Nel sud degli Stati Uniti riemerge la discriminazione razziale. Un uomo di 46 anni, James Craig Anderson, è stato picchiato a sangue e successivamente investito da una gruppo di ragazzi bianchi. Il fatto risale al 26 giugno scorso e ha avuto come teatro la città di Jackson, in Mississippi. I media hanno ricominciato a parlare di questo episodio perchè la famiglia dell’uomo ha deciso di iniziare una causa civile per danni contro i giovani bianchi, che risultano imputati per l’omicidio di Anderson, parallelamente al processo penale in corso.
I responsabili sono sette ragazzi bianchi i quali, dopo aver mandato giù qualche bicchierino di troppo, hanno iniziato una vera e propria “caccia al nero”. Così i giovani si sono messi alla guida di due auto e dopo aver localizzato la loro vittima all’interno di un parcheggio di un hotel hanno iniziato a pestarlo, gridando frasi razziste contro l’uomo.
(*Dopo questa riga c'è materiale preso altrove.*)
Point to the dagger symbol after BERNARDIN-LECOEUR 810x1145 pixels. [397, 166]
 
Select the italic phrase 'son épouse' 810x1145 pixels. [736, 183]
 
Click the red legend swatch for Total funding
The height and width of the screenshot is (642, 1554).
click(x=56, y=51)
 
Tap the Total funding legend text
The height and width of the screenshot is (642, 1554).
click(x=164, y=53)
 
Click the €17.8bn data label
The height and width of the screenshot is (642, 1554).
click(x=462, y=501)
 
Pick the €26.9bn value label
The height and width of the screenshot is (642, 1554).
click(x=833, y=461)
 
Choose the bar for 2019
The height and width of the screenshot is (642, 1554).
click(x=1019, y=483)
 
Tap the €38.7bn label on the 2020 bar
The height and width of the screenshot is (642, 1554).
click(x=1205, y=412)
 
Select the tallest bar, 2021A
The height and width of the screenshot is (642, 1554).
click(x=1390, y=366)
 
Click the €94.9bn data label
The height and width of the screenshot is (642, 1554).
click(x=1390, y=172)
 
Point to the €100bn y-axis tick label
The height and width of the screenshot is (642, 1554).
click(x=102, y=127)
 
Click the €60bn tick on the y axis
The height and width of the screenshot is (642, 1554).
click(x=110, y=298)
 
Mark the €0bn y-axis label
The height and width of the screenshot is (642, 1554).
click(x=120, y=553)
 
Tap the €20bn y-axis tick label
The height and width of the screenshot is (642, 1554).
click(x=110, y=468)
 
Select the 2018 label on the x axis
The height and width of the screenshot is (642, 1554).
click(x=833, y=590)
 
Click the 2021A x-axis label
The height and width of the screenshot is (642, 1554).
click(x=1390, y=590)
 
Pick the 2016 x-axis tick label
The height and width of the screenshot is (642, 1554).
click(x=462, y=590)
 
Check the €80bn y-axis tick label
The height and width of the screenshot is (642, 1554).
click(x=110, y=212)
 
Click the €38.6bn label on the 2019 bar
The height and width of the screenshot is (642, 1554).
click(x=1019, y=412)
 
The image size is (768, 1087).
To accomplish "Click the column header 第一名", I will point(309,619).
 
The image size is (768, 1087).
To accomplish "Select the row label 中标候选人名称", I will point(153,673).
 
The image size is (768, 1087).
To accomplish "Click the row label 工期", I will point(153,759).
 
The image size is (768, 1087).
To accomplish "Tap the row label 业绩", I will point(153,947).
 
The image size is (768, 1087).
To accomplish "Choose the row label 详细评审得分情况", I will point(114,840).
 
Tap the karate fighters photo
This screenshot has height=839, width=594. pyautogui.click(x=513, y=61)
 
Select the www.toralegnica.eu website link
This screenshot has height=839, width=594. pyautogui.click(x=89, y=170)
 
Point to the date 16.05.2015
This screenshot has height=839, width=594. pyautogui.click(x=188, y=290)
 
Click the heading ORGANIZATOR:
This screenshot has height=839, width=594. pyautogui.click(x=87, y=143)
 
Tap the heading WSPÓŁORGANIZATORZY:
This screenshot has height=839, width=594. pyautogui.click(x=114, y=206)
Come se non avessero già raggiunto livelli di violenza inaudita, hanno pensare di investire l’uomo.
Secondo gli investigatori del caso, il vero responsabile sarebbe il 19enne Deryl Dedmon, che ora rischia la pena di morte, avrebbe detto dopo l’omicidio: “Ho fatto fuori quel negro”. Accuse di aggressione pendono poi in capo al 18enne John Aaron Rice. Gli altri cinque sono ancora in attesa di sapere se sono responsabili o meno, visto che bisogna far luce sul loro ruolo durante l’omicidio.
Spetterà agli investigatori del dipartimento della Giustizia decidere se il delitto possa essere considerato come crimine aggravato dall’odio razziale e perseguibile in aggiunta da parte delle autorità federali. Secondo il procuratore distrettuale, Rober Shuler Smith, l’unico motivo per il quale l’uomo è stato ucciso risiede nel colore della sua pelle. Di certo, questo non è stato l’unico episodio di delitto a sfondo razziale. Infatti, nel 1963, in circostanze analoghe a quelle di Anderson, venne tolta la vita a Medgar Evers, leader nero del movimento per i diritti civili.